Filmmakers Benjamin Cantu and Dr. Klaus Mueller in conversation about new Netflix documentary "Eldorado - Everything the Nazis Hate"

Benjamin Cantu (pictured on the left) and Klaus Mueller (picture on the right)

On June 28, 2023, the documentary Eldorado - Everything the Nazis Hate, is coming to Netflix. In conversation, Director Benjamin Cantu and Dr. Klaus Mueller, who served as the film’s dramaturgical and historical consultant, discuss the inspiration and process behind the film.

Klaus Mueller: You finished two years of production with a documentary film that I had the pleasure to accompany from the beginning as the film’s scientific and dramaturgic Consultant. Eldorado - Everything the Nazis Hate describes queer lives in the upheaval between the Weimar Republic and National Socialism and will be available on Netflix from the end of June 2023. The original idea for this film came from your long-time colleague, Nils Bökamp, who in turn was inspired by the documentary Paragraph 175 that I initiated.

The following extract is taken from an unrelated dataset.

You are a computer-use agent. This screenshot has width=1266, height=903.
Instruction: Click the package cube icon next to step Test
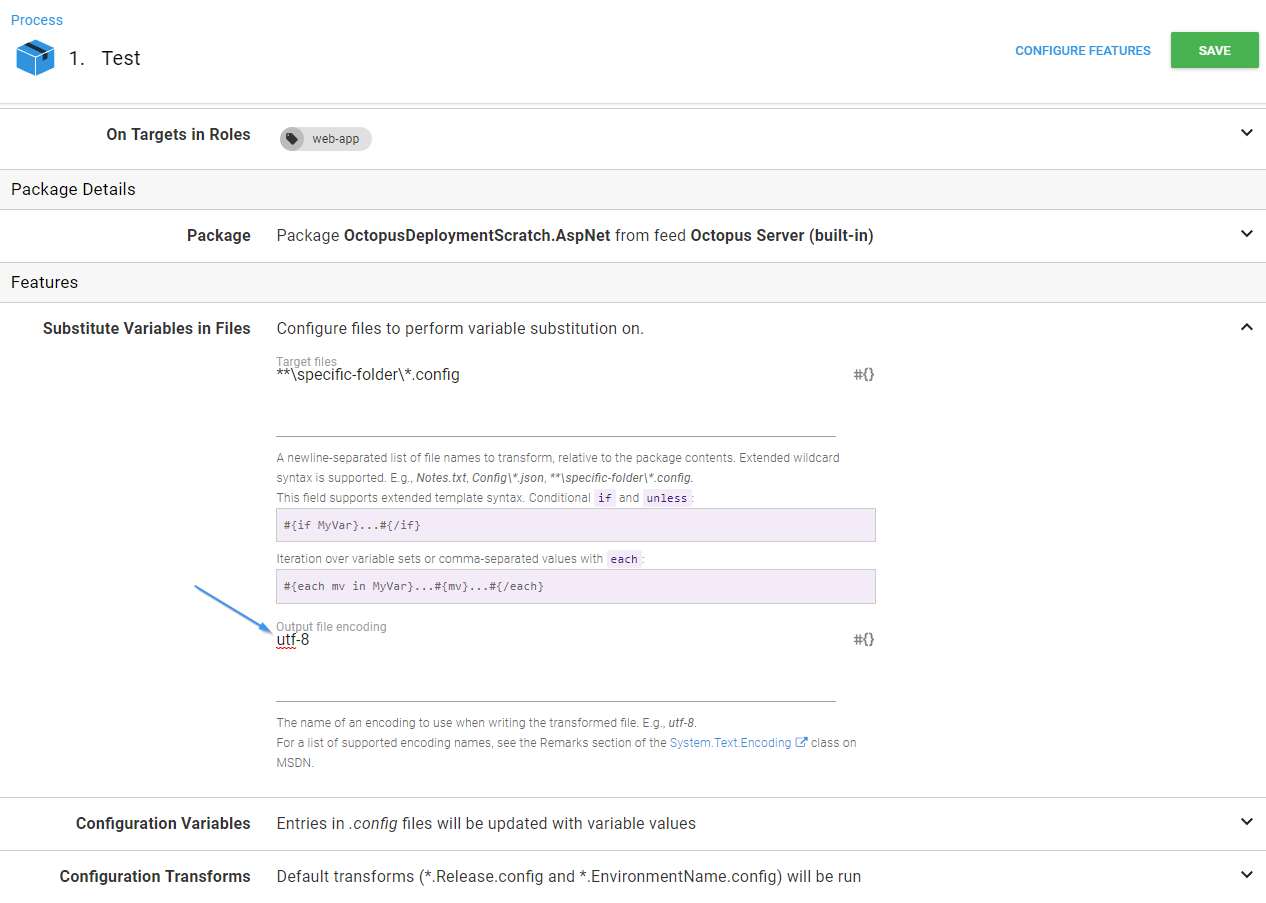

Benjamin Cantu: Your film Paragraph 175, which was released a good 20 years ago, in 2001, deals with the Nazi persecution of homosexual men and women. The film was like a driving force for us at that time. When Nils and I saw it, it was clear to us that this was a topic we wanted to go deeper into. It awakened the question in us: If all happened here in Germany almost 100 years ago, what do we really know about it? At that time, you as a filmmaker, were in contact with survivors of the Nazi persecution of homosexuals.  And I'm in touch with you now. 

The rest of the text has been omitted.